La libraire estime compter sur une clientèle qui lui demeurera fidèle malgré l’arrivée du géant du commerce. « C’est sûr que nous ne pouvons pas du tout accoter les prix qu’offre Costco », renchérit-elle. « Par contre, ce sont des piles de livres qu’il propose : il n’y a aucun service, aucun conseil. »
Professeur titulaire à l’école des sciences de gestion de l’UQAM, Benoit Duguay est d’avis que dans le commerce, les David peuvent cohabiter avec les Goliath.
« Un hypermarché comme Costco ne peut pas offrir un service à la clientèle comme le fait un petit marchand local. C’est comme Amazon : cela a des avantages, c’est certain, mais ça ne va pas tuer le petit commerce », illustre le professeur. « À preuve : j’ai voulu m’acheter des chaussures sur Amazon et il a fallu retourner la boîte trois fois parce que la commande ne correspondait pas à ce que j’espérais. »
Monsieur Duguay insiste sur le côté « très positif » d’une grande bannière aux prix bradés pour une population éprouvée par la hausse du coût de la vie. « Les gens sont étouffés, et un joueur comme Costco qui arrive avec des prix coupés offre la possibilité de réaliser des économies substantielles », explique-t-il.
« Pas le temps des guerres de clocher »
Maintenant que la Ville a entériné la vente des terrains convoités par Costco dans la Cité des Achats, les citoyens de Rimouski feraient une grave erreur de déchirer leurs chemises sur la place publique dans les différentes étapes à venir d’ici la construction du magasin-entrepôt, a prévenu le directeur général de la Chambre de commerce et de l’industrie Rimouski-Neigette, Jean-Nicolas Marchand.
Dans un communiqué envoyé aux médias avant Noël, monsieur Marchand a été catégorique sur sa pensée vis-à-vis l’arrivée de Costco.

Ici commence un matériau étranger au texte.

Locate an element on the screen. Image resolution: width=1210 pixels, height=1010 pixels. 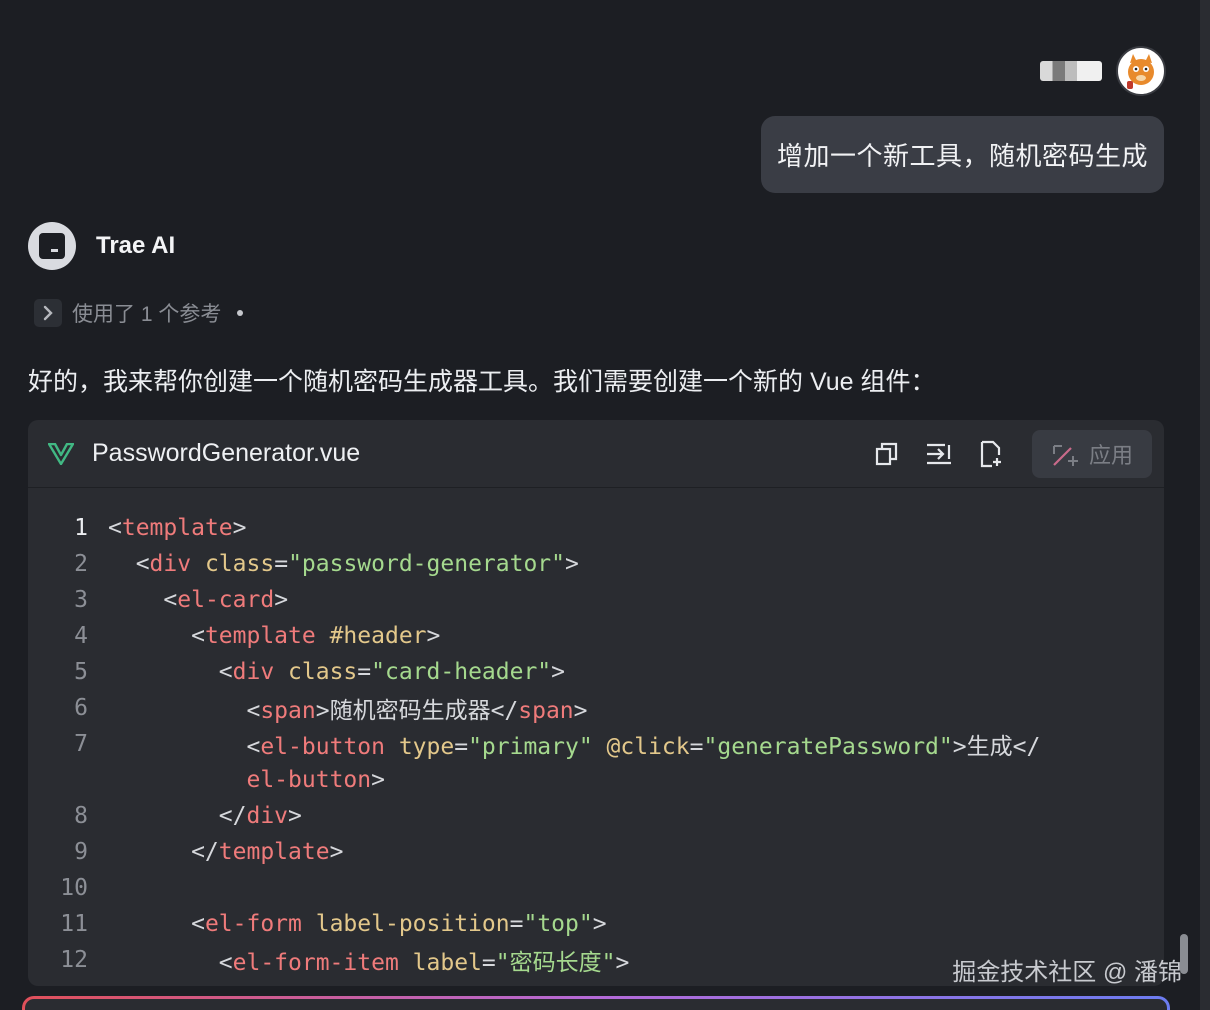
references-toggle: 使用了 1 个参考 is located at coordinates (139, 313).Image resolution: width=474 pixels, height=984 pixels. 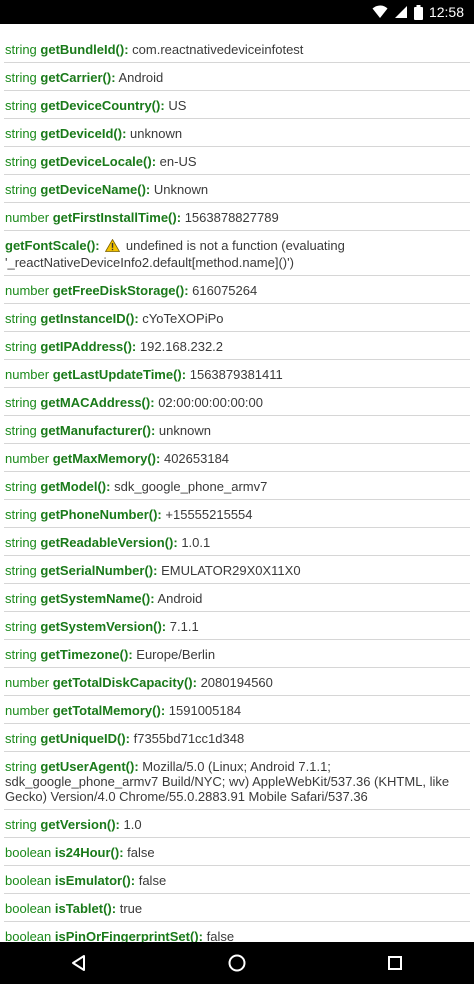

« La décision est prise. Le débat a été fait. Ce n’est plus le temps des guerres de clocher. Pourquoi ne verrons-nous pas l’arrivée de Costco comme une occasion exceptionnelle pour notre économie? Des petits joueurs pourraient devenir des fournisseurs. Les consommateurs de l’extérieur deviendront des clients de nos entreprises. Rimouski pourrait travailler sur la mise en marché des petits joueurs », estimait à ce moment Jean-Nicolas Marchand.
Main d’oeuvre et salaires
Plusieurs entrepreneurs consultés par le Journal Le Soir expriment leur crainte par rapport à la perte de main-d’oeuvre au profit de Costco.
Le futur magasin-entrepôt pourrait embaucher jusqu’à 250 employés avec d’excellents salaires pouvant avoisiner les 25 à 30 $ de l’heure.
« Des impacts sont à prévoir, mais des programmes gouvernementaux sont disponibles. Nous avons un an pour nous préparer avant l’ouverture. L’entrepreneur inquiet peut nous contacter pour préparer un plan de match. Costco galvanisera notre secteur commercial, mais la clientèle des plus petits joueurs ne disparaîtra pas pour autant. Il est aussi crucial de développer rapidement du logement pour accueillir les nouveaux travailleurs », commente Jean-Nicolas Marchand.